*WORK INSTRUCTIONS*:
Update the listing from the line containing "The height and width of the screenshot is (717, 1568)." down to the line containing "[x=349, y=58]" by replacing "subtitle" with "heading". Leave everything else unchanged and return only those lines.

_ _ _ _

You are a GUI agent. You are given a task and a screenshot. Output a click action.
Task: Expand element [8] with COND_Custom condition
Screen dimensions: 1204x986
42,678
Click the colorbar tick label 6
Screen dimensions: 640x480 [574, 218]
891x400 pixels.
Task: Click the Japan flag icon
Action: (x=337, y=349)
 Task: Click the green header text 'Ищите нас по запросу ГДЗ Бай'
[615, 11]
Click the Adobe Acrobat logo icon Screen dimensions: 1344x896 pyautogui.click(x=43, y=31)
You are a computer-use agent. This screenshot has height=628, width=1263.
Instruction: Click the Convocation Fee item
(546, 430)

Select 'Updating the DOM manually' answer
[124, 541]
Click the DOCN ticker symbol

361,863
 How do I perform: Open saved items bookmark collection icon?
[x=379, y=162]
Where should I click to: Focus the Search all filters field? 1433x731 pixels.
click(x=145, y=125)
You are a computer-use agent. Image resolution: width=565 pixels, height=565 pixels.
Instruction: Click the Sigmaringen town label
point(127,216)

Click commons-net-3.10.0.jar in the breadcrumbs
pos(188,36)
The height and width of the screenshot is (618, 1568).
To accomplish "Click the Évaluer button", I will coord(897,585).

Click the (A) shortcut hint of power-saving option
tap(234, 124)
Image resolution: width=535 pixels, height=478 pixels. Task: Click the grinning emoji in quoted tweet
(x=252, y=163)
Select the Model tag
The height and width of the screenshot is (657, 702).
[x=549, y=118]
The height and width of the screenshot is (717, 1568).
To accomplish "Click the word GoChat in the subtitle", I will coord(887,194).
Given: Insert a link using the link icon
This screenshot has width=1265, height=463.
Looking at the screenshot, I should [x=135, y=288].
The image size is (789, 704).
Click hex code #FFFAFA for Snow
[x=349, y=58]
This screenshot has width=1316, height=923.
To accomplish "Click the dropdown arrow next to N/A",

_ _ _ _

*SOLUTION FOR THIS EXERCISE*:
The height and width of the screenshot is (717, 1568).
To accomplish "Click the word GoChat in the heading", I will coord(887,194).
Given: Insert a link using the link icon
This screenshot has width=1265, height=463.
Looking at the screenshot, I should [x=135, y=288].
The image size is (789, 704).
Click hex code #FFFAFA for Snow
[x=349, y=58]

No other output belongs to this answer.